═══ Extracted material ═══

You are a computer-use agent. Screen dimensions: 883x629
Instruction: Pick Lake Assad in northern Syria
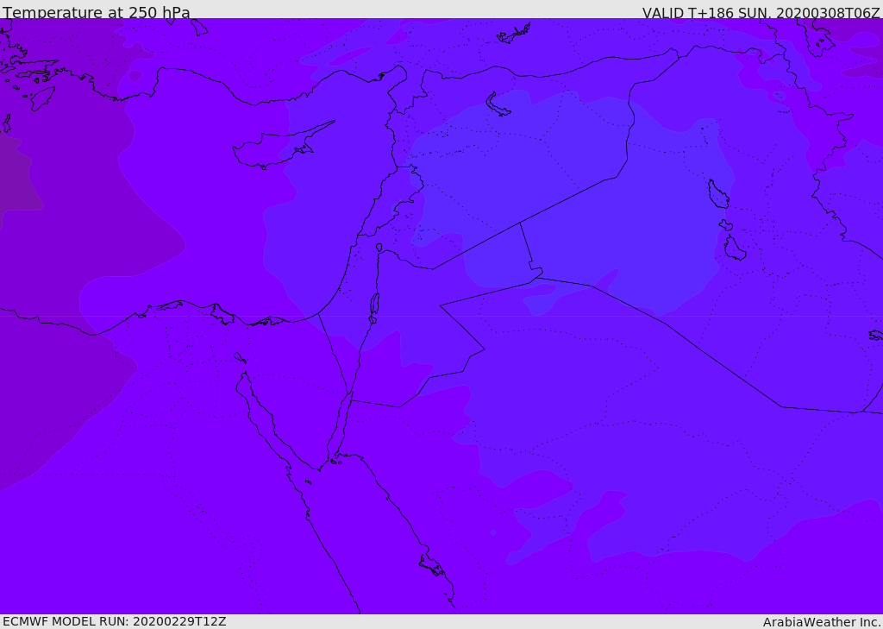point(498,105)
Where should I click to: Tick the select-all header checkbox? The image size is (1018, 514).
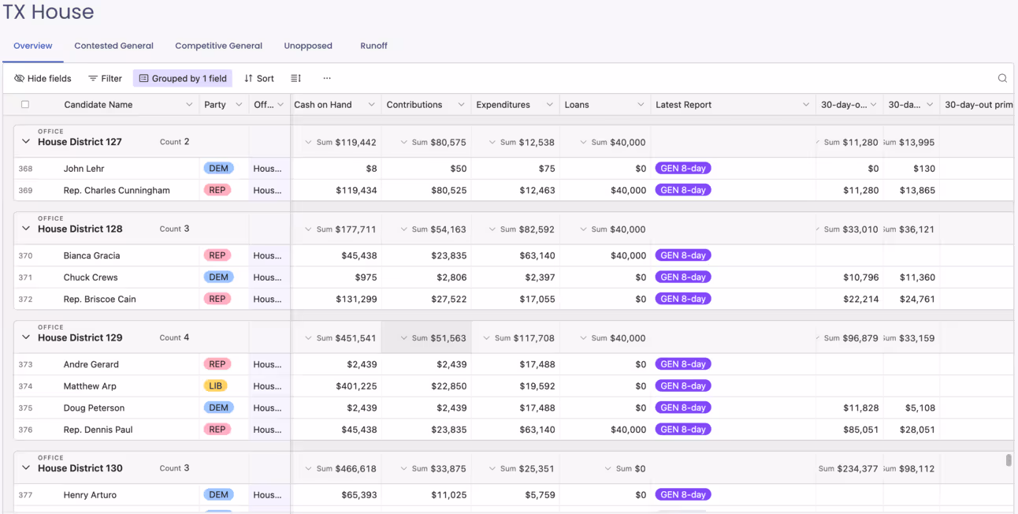[x=25, y=104]
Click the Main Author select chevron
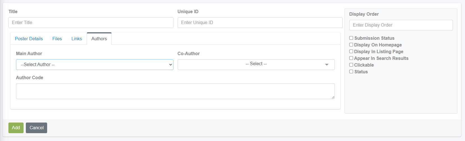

═══

- [Task description]: Reproduce every one of the lines above verbatim, but omit the pictures.

- [Output for this task]:
You are a computer-use agent. Screen dimensions: 883x629
Instruction: Pick Lake Assad in northern Syria
point(498,105)
Where should I click to: Tick the select-all header checkbox? The image size is (1018, 514).
[x=25, y=104]
Click the Main Author select chevron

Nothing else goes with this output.